# Quoted passage
+---+

# Chasing cabin leaks in 1985 Pearson 34



## Yuletide85 (Dec 4, 2021)

*does anyone have experience in deck and cabin leaks? I know most of my ports are leaking and one Stantion. But there is water coming in through the liner I think. Someone has suggested the toe rail. I brought her in my heated riding arena to work in this. Also what about the ports? Replaced them once but they’re all leaking again. They’re the gray plastic(?) ones*


----------



## tempest (Feb 12, 2007)

My only suggestion is to start high and work your way down. My leak turned out to be from the handrails on deck. Where the water exits, is not necessarily where it enters. It could travel and exit through a lower point.


----------



## J-LOker (Aug 25, 2020)

Check around your hand rail bases...on my 10M had slight drip, thought it was from ports, but turns out when I sealed all handrail bases, and other seams while at it (mast collar, around hatch seams), the minor leaking stopped. Use 120 grit sandpaper dry, or my new favorite 3M red scouring pads with total boat 100, on all seams, clean with acetone, then apply 3M 4000 on seams (I'm using a syringe next time) using thin beads....next wet fingertip with acetone, and wipe all seams for nice fillets. I'd like to find a thin rubber glove that stands up to acetone, probably not such a good idea to be using a bare finger....3M 4200 can be used too, but no UV protection; yard told me it won't loose strength, just yellow a bit...the 4000 was applied early last season and a still has a good white bond


----------



## deniseO30 (Nov 27, 2006)

Smoke, I think people have tried it it may show too many leaks! The smoke is generated with what is called smoke generating candles and you seal up the boat with a fan pushing air or drawing air into the boat so the whole boat is under a positive pressure and the smoke leading air will leak out the leaks but you'd probably need a crew of 10 people that chase them all down!

+---+

# Records
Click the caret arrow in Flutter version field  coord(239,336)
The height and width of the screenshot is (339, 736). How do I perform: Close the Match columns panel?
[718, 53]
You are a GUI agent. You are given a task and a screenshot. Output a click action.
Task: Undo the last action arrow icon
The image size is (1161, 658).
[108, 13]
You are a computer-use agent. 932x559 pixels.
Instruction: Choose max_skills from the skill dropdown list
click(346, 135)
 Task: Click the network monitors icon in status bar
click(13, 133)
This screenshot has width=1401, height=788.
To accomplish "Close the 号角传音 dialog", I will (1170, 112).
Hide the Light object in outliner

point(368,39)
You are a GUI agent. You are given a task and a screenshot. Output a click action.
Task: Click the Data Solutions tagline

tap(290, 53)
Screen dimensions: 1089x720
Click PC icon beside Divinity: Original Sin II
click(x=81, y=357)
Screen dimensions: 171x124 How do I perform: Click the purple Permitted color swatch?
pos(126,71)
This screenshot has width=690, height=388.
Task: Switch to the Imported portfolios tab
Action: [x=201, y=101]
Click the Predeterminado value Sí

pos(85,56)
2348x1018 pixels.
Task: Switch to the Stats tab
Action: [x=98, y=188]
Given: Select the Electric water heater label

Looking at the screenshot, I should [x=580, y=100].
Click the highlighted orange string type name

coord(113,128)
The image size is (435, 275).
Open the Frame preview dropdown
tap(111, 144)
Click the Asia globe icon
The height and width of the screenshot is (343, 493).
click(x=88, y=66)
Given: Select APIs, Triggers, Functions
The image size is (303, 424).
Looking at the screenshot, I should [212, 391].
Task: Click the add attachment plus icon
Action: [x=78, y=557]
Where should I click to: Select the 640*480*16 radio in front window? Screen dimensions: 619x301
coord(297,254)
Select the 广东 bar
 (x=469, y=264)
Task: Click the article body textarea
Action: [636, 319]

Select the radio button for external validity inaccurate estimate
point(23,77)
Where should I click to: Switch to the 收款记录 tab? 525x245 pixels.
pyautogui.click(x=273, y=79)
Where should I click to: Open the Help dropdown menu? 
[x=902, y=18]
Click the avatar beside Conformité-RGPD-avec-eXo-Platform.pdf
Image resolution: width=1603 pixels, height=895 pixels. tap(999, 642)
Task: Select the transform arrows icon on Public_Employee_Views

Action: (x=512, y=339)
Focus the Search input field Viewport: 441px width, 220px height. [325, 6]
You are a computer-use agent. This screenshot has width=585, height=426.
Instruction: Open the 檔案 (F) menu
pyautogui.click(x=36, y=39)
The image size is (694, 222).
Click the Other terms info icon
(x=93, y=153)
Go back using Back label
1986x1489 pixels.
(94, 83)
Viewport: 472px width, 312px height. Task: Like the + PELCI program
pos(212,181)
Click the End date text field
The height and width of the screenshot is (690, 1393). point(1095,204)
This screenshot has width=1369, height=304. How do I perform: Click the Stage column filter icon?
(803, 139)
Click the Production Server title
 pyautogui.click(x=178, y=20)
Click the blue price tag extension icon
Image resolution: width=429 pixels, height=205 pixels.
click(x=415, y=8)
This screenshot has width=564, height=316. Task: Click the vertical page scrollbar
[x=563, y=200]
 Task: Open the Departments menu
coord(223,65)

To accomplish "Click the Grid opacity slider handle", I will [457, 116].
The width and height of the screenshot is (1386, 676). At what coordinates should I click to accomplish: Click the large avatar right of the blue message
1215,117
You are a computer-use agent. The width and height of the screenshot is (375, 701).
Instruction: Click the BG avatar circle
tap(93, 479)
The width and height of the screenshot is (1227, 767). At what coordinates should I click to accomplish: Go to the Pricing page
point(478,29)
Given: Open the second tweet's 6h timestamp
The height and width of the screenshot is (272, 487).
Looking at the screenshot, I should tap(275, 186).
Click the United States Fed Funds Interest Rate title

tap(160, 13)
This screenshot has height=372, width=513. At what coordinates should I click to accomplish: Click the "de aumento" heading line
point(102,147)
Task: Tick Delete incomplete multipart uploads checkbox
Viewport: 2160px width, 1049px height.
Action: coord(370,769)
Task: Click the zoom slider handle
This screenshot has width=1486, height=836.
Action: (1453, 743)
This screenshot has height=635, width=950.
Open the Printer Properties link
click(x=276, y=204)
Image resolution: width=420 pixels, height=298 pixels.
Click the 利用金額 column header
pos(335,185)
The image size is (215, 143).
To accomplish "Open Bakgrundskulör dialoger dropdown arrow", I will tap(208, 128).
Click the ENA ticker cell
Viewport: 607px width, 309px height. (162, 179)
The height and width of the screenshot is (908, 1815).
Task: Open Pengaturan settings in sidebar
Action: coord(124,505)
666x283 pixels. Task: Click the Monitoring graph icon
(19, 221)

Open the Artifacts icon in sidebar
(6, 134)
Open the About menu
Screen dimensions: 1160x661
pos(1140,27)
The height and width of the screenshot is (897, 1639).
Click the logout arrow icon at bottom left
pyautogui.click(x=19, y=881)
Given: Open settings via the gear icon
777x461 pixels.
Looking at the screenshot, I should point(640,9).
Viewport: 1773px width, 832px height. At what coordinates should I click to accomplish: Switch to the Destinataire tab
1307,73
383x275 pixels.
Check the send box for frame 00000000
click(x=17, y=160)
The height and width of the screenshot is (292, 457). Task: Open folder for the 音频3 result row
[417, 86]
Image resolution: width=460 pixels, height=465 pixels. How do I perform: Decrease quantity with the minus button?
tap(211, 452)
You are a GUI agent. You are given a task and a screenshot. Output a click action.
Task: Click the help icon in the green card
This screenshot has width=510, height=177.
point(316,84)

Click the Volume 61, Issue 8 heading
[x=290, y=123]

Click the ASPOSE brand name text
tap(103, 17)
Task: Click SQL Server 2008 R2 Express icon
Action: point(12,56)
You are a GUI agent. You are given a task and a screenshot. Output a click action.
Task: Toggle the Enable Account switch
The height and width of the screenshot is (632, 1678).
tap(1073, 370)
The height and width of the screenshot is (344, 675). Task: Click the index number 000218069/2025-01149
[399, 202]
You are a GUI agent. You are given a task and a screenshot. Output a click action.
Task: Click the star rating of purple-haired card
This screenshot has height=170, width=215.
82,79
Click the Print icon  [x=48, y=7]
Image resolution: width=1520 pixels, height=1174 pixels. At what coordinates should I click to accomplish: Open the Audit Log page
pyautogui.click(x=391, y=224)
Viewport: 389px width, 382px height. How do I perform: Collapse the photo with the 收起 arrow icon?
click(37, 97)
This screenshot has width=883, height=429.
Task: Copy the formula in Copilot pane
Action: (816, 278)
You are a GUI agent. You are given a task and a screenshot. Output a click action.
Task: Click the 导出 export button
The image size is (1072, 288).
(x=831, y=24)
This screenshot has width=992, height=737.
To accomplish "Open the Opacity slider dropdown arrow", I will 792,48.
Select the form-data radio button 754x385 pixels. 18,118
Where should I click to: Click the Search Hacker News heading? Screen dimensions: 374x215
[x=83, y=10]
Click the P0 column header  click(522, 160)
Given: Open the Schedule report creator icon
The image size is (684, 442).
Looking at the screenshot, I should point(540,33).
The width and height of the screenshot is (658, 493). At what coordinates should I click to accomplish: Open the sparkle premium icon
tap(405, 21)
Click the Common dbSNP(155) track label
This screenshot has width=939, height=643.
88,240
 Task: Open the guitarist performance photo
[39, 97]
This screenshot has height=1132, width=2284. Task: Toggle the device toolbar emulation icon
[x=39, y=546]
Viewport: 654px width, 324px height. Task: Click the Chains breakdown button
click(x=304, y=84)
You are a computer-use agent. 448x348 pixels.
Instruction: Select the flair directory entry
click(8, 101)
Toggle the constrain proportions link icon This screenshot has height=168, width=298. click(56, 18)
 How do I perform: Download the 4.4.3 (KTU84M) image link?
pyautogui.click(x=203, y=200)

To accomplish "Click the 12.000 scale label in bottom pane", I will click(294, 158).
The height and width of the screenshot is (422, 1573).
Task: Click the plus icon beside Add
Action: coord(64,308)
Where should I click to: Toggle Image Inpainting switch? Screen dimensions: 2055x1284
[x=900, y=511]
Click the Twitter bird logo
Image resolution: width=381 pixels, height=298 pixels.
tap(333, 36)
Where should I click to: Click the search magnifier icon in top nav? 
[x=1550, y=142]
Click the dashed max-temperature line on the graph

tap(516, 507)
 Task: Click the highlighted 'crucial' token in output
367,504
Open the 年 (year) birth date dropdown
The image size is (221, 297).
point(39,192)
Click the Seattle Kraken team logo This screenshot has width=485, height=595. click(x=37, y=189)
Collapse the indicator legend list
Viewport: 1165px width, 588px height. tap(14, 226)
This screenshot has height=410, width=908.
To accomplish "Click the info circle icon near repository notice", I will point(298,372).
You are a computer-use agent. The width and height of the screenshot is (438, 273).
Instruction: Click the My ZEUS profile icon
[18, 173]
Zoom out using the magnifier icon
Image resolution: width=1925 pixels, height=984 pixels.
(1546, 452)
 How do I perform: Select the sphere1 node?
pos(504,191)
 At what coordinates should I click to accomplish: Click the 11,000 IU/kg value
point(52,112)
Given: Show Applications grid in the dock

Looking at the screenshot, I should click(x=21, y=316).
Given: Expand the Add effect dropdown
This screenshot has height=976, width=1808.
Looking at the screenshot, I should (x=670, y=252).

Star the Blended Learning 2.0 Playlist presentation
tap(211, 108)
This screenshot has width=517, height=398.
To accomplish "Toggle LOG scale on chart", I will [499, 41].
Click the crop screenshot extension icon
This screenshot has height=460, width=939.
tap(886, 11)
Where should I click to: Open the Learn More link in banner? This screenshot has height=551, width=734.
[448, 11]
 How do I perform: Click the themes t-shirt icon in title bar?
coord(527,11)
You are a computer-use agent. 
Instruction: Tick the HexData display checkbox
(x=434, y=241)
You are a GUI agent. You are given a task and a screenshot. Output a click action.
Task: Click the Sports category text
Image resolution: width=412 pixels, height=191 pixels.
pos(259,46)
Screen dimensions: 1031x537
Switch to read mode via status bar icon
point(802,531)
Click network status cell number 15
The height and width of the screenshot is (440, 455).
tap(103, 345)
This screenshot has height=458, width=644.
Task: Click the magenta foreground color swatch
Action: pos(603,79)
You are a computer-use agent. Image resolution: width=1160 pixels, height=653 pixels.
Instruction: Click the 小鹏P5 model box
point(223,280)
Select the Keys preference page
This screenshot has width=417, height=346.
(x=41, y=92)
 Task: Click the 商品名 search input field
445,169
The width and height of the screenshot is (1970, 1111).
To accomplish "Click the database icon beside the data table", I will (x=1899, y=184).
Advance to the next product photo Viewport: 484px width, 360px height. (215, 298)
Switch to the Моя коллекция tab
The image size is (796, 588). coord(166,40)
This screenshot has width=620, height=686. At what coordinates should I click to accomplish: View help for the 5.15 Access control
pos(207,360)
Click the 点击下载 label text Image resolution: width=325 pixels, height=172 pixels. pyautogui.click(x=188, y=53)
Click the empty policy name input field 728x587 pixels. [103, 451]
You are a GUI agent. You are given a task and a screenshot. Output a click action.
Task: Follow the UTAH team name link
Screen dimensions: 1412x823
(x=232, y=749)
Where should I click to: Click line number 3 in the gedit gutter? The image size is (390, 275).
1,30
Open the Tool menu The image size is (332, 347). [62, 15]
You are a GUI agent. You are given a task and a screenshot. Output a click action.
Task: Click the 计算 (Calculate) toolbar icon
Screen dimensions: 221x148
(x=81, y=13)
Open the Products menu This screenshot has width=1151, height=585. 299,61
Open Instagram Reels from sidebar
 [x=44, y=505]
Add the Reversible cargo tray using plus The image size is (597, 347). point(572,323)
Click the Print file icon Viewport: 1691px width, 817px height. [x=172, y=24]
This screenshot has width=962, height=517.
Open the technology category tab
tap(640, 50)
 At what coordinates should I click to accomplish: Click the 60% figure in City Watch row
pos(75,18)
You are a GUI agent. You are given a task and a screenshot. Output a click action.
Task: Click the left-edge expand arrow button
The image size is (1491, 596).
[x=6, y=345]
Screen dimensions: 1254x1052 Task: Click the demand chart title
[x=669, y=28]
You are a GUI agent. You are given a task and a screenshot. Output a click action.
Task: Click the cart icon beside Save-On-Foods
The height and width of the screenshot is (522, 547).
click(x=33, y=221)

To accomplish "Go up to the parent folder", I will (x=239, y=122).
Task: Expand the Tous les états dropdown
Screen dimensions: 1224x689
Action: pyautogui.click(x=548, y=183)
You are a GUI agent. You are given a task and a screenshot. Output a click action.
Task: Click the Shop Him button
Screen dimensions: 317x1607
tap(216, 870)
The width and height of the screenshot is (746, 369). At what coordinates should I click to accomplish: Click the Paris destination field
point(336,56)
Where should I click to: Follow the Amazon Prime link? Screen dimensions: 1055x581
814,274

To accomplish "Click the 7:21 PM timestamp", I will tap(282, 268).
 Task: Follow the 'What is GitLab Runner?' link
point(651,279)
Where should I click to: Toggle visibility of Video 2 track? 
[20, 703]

+---+

# Your instructions
In the thread on cabin leaks, where did tempest's leak turn out to come from?

# Exercise response
The handrails on deck.